WORK REQUIRED:
Copy everything from the line containing "ふりがなをつける (674, 15)" down to the line containing "Upcoming Events (280, 521)", replacing "Privacy policy" with "Privacy notice" and leaving every other part unchanged.

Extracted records
......

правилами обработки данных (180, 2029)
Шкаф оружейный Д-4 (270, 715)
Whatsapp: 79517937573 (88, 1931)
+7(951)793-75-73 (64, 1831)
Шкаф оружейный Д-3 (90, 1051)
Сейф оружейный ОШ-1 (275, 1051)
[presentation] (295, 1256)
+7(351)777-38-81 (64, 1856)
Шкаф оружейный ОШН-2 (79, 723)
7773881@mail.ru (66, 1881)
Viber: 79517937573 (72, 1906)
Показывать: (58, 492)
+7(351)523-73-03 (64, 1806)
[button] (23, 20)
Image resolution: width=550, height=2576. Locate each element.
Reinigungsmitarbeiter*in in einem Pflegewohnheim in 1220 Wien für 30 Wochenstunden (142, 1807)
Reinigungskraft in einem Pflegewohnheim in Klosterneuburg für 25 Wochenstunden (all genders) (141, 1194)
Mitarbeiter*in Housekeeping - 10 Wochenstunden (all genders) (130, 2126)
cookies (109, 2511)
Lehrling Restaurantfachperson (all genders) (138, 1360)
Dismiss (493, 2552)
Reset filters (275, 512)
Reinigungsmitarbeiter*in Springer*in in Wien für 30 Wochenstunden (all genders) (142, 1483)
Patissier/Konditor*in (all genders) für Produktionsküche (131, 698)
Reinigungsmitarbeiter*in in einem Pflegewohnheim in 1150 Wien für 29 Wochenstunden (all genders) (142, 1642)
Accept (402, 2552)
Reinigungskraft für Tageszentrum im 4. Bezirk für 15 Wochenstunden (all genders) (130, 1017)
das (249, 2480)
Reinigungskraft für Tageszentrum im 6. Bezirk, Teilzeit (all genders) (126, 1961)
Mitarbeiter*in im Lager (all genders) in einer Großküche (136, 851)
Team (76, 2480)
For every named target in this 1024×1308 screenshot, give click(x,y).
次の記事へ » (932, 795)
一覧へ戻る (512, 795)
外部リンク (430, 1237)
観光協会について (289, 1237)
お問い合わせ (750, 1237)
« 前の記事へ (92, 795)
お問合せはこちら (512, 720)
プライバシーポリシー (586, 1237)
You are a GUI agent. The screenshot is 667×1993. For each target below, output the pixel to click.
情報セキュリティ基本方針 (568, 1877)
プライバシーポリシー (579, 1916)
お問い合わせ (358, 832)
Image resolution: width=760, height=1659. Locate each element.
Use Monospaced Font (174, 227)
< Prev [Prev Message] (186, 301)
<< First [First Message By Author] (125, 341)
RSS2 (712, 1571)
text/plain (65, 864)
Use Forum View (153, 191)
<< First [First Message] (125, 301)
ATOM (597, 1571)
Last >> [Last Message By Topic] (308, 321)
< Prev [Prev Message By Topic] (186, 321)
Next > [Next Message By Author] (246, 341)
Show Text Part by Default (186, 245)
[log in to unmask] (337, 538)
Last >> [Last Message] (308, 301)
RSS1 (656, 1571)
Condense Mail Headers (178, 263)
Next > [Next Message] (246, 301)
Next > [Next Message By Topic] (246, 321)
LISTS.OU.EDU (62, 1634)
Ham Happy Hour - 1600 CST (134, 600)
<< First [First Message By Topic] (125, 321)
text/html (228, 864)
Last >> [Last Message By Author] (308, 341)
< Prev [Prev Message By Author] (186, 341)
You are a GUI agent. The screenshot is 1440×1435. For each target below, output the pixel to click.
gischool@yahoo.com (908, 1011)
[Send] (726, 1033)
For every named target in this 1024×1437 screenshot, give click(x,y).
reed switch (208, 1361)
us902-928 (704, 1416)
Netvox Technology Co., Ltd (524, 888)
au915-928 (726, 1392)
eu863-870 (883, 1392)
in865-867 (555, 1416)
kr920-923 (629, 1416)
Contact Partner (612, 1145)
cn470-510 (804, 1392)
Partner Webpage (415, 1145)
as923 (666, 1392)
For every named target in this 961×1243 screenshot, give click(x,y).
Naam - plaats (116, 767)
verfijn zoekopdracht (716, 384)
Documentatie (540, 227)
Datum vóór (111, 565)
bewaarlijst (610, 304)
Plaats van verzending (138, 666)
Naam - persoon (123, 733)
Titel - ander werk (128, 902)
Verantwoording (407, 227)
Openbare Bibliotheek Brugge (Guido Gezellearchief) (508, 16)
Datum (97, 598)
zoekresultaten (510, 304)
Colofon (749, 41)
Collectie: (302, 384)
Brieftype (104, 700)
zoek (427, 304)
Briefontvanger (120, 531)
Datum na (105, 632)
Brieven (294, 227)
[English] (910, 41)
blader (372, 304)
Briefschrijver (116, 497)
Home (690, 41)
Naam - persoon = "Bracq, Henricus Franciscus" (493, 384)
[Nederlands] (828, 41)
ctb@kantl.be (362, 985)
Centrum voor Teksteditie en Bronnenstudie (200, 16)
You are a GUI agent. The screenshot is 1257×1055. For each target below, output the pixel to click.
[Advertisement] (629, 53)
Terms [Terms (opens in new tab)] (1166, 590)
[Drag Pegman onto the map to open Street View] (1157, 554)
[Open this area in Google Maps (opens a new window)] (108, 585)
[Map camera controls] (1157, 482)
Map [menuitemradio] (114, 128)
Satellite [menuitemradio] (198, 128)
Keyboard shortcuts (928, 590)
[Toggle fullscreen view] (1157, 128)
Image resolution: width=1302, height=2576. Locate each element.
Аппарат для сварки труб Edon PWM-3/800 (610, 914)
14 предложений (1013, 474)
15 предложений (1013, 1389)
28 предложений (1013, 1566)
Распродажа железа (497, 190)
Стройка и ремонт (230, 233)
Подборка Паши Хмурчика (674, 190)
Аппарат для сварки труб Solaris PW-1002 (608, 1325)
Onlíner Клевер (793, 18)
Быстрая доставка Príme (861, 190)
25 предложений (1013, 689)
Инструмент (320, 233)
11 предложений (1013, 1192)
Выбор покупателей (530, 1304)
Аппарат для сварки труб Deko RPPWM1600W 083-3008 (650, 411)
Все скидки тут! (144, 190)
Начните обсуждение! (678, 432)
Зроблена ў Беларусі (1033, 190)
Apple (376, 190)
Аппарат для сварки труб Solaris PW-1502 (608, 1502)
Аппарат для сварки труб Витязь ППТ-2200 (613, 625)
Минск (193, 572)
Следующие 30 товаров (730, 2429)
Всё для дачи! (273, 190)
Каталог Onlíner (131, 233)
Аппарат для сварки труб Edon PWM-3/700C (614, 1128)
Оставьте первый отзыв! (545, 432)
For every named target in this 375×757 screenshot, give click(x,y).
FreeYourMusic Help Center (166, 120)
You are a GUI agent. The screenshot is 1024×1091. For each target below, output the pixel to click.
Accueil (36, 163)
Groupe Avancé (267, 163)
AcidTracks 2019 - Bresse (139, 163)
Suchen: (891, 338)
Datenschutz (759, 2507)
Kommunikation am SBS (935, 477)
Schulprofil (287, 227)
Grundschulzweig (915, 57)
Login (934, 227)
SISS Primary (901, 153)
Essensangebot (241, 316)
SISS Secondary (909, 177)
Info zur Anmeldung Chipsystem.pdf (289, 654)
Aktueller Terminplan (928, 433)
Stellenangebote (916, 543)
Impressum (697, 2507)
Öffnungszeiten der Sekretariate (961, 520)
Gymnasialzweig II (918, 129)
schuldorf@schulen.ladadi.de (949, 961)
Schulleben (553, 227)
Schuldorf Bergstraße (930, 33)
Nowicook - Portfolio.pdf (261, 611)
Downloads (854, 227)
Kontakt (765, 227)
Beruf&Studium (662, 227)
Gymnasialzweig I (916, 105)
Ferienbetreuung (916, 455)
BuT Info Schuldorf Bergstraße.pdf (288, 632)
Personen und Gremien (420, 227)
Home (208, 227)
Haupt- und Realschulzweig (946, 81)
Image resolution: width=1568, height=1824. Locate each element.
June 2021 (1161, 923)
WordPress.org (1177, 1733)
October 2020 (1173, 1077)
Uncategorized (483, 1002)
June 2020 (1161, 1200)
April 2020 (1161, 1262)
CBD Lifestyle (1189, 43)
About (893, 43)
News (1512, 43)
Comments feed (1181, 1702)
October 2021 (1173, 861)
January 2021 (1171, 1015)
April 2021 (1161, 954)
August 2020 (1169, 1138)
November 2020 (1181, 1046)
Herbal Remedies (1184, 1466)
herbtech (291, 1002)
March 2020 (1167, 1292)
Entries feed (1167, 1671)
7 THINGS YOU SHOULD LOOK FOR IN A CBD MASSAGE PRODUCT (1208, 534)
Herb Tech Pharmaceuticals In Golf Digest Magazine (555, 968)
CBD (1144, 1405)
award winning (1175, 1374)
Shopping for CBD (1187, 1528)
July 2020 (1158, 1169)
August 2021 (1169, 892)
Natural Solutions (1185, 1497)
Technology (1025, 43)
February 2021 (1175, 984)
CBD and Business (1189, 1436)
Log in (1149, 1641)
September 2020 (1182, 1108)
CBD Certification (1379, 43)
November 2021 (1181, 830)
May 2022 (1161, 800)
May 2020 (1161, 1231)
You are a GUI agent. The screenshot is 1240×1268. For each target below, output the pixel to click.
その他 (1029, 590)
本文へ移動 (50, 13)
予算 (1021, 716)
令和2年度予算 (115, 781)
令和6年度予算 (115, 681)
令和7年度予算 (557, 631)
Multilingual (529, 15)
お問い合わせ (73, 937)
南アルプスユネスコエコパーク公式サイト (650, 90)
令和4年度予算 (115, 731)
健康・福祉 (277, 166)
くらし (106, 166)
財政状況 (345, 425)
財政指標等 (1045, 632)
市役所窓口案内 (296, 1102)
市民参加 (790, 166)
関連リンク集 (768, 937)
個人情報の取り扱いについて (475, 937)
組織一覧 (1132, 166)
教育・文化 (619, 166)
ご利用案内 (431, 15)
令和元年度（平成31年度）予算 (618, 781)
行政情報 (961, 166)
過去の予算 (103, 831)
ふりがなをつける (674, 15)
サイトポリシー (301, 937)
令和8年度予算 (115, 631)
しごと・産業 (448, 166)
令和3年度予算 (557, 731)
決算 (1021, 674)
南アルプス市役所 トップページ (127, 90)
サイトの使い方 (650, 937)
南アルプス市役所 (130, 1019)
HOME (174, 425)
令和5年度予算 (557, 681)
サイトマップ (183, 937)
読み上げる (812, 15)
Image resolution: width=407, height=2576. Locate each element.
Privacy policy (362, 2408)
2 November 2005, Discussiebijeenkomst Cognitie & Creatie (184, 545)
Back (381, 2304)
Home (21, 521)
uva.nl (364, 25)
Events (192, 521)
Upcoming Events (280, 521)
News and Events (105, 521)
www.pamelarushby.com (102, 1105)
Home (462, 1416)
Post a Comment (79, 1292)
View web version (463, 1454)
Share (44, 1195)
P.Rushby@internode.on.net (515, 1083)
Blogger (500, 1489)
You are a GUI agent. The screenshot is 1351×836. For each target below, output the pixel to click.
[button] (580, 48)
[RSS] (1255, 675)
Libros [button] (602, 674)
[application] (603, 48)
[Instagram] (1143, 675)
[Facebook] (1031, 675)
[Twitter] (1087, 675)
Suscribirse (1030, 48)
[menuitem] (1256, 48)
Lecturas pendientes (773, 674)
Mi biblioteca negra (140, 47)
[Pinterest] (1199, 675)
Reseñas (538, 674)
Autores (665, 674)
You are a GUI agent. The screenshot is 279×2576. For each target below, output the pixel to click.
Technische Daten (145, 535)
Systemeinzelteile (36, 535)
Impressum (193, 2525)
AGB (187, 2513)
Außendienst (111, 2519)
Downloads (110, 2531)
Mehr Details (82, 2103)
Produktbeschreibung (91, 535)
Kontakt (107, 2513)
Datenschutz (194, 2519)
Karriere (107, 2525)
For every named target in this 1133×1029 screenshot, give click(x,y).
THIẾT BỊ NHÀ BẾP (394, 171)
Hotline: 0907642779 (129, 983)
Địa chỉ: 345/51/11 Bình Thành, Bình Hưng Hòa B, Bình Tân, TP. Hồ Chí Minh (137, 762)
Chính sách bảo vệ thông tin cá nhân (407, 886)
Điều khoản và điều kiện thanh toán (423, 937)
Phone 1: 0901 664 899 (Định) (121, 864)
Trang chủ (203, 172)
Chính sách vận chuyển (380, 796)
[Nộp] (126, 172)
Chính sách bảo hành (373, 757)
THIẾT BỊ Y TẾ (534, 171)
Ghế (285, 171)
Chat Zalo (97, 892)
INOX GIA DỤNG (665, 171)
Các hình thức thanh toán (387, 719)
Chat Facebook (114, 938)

......

WORKED ANSWER:
ふりがなをつける (674, 15)
サイトポリシー (301, 937)
令和8年度予算 (115, 631)
しごと・産業 (448, 166)
令和3年度予算 (557, 731)
決算 (1021, 674)
南アルプス市役所 トップページ (127, 90)
サイトの使い方 (650, 937)
南アルプス市役所 (130, 1019)
HOME (174, 425)
令和5年度予算 (557, 681)
サイトマップ (183, 937)
読み上げる (812, 15)
Image resolution: width=407, height=2576. Locate each element.
Privacy notice (362, 2408)
2 November 2005, Discussiebijeenkomst Cognitie & Creatie (184, 545)
Back (381, 2304)
Home (21, 521)
uva.nl (364, 25)
Events (192, 521)
Upcoming Events (280, 521)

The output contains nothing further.